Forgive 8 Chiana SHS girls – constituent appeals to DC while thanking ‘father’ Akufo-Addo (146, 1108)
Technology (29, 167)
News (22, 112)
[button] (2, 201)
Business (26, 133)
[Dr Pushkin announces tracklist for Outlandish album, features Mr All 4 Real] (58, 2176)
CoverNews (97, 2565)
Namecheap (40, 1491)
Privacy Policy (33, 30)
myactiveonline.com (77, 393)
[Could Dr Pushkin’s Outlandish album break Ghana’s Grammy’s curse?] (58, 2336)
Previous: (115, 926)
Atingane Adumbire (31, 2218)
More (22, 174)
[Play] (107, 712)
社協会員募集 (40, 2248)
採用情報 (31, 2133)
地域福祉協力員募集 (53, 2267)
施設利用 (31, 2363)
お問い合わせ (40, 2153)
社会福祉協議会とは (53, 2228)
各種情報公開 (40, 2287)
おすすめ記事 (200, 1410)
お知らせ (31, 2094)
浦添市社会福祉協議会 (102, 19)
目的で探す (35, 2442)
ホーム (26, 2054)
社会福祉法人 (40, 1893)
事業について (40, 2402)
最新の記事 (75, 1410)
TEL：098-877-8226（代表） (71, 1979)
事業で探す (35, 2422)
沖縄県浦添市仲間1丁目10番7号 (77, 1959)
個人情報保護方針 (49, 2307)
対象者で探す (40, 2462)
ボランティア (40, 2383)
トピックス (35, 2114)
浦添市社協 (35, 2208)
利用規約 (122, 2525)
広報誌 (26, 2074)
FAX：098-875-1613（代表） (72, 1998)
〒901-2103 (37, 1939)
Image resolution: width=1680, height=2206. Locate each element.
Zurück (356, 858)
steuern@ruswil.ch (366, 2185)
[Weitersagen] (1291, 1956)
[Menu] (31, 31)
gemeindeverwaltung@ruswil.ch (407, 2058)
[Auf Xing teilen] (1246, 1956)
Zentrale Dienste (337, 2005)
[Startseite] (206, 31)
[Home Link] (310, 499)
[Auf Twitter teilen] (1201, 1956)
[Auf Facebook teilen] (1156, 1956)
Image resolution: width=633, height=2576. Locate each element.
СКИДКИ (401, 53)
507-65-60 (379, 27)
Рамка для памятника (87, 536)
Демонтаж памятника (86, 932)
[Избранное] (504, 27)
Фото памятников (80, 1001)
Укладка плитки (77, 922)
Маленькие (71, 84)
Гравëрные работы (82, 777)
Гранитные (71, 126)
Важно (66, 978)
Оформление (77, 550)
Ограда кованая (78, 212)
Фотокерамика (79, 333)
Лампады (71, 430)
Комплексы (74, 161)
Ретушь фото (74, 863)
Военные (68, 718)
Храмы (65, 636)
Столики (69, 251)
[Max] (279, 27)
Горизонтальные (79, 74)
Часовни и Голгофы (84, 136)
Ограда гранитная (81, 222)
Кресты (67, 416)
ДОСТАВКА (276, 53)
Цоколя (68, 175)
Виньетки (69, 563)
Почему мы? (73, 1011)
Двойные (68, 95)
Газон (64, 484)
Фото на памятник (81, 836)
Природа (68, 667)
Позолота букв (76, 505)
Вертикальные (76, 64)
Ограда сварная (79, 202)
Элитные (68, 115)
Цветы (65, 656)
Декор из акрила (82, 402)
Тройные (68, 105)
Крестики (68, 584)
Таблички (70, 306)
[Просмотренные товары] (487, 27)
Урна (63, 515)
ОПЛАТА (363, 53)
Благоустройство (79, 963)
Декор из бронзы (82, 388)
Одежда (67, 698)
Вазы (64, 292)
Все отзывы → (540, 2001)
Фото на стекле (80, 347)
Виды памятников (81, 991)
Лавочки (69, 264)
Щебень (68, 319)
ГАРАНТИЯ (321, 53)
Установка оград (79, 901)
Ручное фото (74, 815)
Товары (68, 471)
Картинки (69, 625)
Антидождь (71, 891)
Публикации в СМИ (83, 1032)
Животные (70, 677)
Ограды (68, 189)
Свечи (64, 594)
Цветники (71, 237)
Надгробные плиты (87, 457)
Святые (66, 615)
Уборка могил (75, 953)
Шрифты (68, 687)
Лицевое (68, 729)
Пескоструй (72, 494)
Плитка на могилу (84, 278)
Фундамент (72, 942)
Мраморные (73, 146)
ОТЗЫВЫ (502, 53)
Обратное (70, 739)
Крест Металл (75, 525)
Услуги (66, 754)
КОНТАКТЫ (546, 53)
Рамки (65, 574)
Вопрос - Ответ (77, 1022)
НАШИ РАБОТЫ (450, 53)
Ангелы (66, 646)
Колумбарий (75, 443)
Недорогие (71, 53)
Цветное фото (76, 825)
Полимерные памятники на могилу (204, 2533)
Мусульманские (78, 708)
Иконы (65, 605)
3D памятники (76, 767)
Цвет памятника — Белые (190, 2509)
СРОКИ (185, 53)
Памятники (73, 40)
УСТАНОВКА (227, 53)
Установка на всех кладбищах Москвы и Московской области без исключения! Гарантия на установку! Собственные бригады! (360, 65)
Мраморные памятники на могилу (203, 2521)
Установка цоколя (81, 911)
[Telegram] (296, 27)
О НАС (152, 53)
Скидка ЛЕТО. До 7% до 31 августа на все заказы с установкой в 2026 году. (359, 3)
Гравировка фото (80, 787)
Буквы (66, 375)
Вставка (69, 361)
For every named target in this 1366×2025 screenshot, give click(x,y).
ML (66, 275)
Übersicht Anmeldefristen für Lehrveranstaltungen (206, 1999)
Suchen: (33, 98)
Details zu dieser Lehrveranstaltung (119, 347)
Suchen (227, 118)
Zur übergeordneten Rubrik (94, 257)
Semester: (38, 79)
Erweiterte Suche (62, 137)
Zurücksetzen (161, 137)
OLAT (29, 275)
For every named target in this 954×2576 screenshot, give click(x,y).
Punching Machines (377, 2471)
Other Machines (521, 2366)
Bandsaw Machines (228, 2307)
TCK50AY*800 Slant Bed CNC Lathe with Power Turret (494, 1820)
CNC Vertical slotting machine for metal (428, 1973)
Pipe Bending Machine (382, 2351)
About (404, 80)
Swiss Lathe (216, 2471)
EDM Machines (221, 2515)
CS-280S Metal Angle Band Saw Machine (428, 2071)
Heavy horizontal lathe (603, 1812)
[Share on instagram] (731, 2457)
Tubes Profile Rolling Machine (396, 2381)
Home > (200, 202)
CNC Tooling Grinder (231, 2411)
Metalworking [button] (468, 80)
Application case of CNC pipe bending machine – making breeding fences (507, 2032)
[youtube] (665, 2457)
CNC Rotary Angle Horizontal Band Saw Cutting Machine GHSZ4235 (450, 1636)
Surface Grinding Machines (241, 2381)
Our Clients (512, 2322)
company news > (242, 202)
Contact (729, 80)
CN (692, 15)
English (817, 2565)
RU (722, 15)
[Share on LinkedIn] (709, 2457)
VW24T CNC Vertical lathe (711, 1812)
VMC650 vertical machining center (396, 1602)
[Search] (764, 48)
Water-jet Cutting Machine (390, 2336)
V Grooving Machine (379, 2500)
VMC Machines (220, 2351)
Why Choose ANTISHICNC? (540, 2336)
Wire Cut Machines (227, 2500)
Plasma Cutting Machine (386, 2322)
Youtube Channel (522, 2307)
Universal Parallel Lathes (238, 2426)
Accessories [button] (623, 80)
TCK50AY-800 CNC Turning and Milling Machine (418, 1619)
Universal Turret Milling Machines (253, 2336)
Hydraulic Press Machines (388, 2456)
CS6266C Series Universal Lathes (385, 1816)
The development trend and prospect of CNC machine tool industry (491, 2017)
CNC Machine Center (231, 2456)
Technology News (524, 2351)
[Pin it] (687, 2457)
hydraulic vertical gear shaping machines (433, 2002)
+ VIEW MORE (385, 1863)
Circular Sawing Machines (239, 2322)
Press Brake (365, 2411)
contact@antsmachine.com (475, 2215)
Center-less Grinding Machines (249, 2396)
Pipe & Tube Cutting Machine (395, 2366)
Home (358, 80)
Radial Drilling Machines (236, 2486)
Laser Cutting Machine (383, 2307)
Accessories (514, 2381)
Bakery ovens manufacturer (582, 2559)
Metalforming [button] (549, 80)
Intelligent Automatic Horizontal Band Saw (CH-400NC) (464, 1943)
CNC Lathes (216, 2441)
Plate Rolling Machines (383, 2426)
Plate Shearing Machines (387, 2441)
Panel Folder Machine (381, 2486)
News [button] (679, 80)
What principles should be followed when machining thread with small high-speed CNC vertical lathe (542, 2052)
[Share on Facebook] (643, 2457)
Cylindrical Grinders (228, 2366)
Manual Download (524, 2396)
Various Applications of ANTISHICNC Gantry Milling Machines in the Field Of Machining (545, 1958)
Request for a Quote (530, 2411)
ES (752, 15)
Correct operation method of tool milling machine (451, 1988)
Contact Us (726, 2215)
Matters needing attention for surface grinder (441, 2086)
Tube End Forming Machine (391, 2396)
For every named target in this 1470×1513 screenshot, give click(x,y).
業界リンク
..............................
YOUR OBJECTIVE.
The range runs from the line with "Оформление (77, 550)" up to and including the line with "Все отзывы → (540, 2001)" in the listing above; please write out exactly those lines and nothing more.

RESPONSE TO THE EXERCISE.
Оформление (77, 550)
Ограда кованая (78, 212)
Фотокерамика (79, 333)
Лампады (71, 430)
Комплексы (74, 161)
Ретушь фото (74, 863)
Военные (68, 718)
Храмы (65, 636)
Столики (69, 251)
[Max] (279, 27)
Горизонтальные (79, 74)
Часовни и Голгофы (84, 136)
Ограда гранитная (81, 222)
Кресты (67, 416)
ДОСТАВКА (276, 53)
Цоколя (68, 175)
Виньетки (69, 563)
Почему мы? (73, 1011)
Двойные (68, 95)
Газон (64, 484)
Фото на памятник (81, 836)
Природа (68, 667)
Позолота букв (76, 505)
Вертикальные (76, 64)
Ограда сварная (79, 202)
Элитные (68, 115)
Цветы (65, 656)
Декор из акрила (82, 402)
Тройные (68, 105)
Крестики (68, 584)
Таблички (70, 306)
[Просмотренные товары] (487, 27)
Урна (63, 515)
ОПЛАТА (363, 53)
Благоустройство (79, 963)
Декор из бронзы (82, 388)
Одежда (67, 698)
Вазы (64, 292)
Все отзывы → (540, 2001)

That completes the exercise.